■ **Try it**: What you return must match the records exactly.

■ **Data section**:
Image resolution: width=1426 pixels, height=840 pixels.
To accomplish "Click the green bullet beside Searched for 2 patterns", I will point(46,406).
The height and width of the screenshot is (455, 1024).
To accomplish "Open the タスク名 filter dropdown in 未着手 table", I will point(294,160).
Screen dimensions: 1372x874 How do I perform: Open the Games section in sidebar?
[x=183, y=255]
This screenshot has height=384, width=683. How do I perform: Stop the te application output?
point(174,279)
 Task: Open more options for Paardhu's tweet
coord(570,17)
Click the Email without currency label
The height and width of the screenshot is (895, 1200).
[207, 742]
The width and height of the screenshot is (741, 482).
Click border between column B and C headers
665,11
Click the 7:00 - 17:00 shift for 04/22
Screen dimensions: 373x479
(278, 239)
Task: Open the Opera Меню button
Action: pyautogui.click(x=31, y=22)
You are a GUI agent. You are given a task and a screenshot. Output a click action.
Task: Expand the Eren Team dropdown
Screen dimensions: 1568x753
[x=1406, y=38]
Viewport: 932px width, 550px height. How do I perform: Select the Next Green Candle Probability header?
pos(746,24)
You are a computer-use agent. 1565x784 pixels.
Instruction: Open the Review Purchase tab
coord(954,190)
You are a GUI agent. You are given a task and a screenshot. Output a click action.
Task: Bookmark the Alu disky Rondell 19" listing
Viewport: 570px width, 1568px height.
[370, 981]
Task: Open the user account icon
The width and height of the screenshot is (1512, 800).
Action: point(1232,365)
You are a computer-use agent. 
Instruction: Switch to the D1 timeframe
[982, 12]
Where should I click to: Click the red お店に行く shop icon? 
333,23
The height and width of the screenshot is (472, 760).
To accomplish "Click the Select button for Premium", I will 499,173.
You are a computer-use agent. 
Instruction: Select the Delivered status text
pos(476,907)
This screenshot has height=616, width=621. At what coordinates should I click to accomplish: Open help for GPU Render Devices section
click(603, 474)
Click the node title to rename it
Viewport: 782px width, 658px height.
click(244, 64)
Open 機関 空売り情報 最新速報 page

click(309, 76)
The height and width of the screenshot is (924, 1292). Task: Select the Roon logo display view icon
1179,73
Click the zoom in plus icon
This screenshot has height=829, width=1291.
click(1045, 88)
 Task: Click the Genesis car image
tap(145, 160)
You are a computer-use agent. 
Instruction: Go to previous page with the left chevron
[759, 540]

■ **Written response**:
Image resolution: width=1426 pixels, height=840 pixels.
To accomplish "Click the green bullet beside Searched for 2 patterns", I will point(46,406).
The height and width of the screenshot is (455, 1024).
To accomplish "Open the タスク名 filter dropdown in 未着手 table", I will point(294,160).
Screen dimensions: 1372x874 How do I perform: Open the Games section in sidebar?
[x=183, y=255]
This screenshot has height=384, width=683. How do I perform: Stop the te application output?
point(174,279)
 Task: Open more options for Paardhu's tweet
coord(570,17)
Click the Email without currency label
The height and width of the screenshot is (895, 1200).
[207, 742]
The width and height of the screenshot is (741, 482).
Click border between column B and C headers
665,11
Click the 7:00 - 17:00 shift for 04/22
Screen dimensions: 373x479
(278, 239)
Task: Open the Opera Меню button
Action: pyautogui.click(x=31, y=22)
You are a GUI agent. You are given a task and a screenshot. Output a click action.
Task: Expand the Eren Team dropdown
Screen dimensions: 1568x753
[x=1406, y=38]
Viewport: 932px width, 550px height. How do I perform: Select the Next Green Candle Probability header?
pos(746,24)
You are a computer-use agent. 1565x784 pixels.
Instruction: Open the Review Purchase tab
coord(954,190)
You are a GUI agent. You are given a task and a screenshot. Output a click action.
Task: Bookmark the Alu disky Rondell 19" listing
Viewport: 570px width, 1568px height.
[370, 981]
Task: Open the user account icon
The width and height of the screenshot is (1512, 800).
Action: point(1232,365)
You are a computer-use agent. 
Instruction: Switch to the D1 timeframe
[982, 12]
Where should I click to: Click the red お店に行く shop icon? 
333,23
The height and width of the screenshot is (472, 760).
To accomplish "Click the Select button for Premium", I will 499,173.
You are a computer-use agent. 
Instruction: Select the Delivered status text
pos(476,907)
This screenshot has height=616, width=621. At what coordinates should I click to accomplish: Open help for GPU Render Devices section
click(603, 474)
Click the node title to rename it
Viewport: 782px width, 658px height.
click(244, 64)
Open 機関 空売り情報 最新速報 page

click(309, 76)
The height and width of the screenshot is (924, 1292). Task: Select the Roon logo display view icon
1179,73
Click the zoom in plus icon
This screenshot has height=829, width=1291.
click(1045, 88)
 Task: Click the Genesis car image
tap(145, 160)
You are a computer-use agent. 
Instruction: Go to previous page with the left chevron
[759, 540]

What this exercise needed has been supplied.